- **Exercise passage**
How Llama 2 Uses RLHF, PPO, Rejection Sampling, and Ghost Attention
This article provides a detailed technical walkthrough of Llama 2's Reinforcement Learning with Human Feedback pipeline, covering human preference data collection, reward‑model design and training, iterative fine‑tuning with PPO and rejection sampling, the Ghost Attention technique for multi‑turn consistency, and the resulting experimental evaluations.
Reinforcement Learning with Human Feedback (RLHF)
RLHF fine‑tunes large language models (LLMs) to align their behavior with human preferences and instruction following.
Human Preference Data
Binary comparison data : collected to maximize prompt diversity.
Annotation process : annotators write a prompt, generate two responses (different models or temperature settings), choose the preferred one, and optionally rate the preference as “clearly better”, “better”, “slightly better”, or “almost equal/unsure”.

Stored records:
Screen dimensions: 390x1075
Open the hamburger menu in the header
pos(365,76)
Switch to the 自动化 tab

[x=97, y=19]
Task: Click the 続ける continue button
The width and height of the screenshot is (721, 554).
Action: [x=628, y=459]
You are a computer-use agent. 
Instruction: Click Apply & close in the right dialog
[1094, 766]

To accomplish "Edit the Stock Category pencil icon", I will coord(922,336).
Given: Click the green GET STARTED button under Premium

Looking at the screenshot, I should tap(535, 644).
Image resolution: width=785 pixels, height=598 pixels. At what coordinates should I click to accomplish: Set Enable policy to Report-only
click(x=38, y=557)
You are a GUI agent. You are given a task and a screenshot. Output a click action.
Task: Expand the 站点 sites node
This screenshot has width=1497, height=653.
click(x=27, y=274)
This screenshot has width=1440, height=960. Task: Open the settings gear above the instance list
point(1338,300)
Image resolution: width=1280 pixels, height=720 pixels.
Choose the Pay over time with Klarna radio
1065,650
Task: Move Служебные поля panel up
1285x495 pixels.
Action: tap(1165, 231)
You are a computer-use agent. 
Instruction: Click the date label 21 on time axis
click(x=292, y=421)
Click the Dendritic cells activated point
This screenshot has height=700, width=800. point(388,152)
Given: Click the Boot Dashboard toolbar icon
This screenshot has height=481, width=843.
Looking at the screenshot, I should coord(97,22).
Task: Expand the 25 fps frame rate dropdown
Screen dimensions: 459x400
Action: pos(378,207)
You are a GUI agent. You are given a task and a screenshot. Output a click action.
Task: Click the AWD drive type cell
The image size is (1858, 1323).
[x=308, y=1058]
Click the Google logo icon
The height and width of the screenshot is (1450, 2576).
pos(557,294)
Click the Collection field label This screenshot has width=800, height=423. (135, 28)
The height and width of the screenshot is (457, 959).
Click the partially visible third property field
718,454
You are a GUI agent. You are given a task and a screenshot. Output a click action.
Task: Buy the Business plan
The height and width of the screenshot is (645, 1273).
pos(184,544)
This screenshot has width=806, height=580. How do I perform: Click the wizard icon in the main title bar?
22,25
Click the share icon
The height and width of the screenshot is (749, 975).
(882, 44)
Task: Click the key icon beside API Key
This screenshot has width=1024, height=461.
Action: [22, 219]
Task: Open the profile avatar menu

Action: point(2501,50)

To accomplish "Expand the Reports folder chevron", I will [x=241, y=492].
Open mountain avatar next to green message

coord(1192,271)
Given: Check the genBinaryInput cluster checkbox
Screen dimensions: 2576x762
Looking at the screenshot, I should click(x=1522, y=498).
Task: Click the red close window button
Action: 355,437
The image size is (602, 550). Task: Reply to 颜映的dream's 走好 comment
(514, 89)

- **Problem details**
Please reproduce the stretch of the Llama 2 RLHF article above from "RLHF fine‑tunes large" through "maximize prompt diversity.", word for word.

- **Solved exercise**
RLHF fine‑tunes large language models (LLMs) to align their behavior with human preferences and instruction following.
Human Preference Data
Binary comparison data : collected to maximize prompt diversity.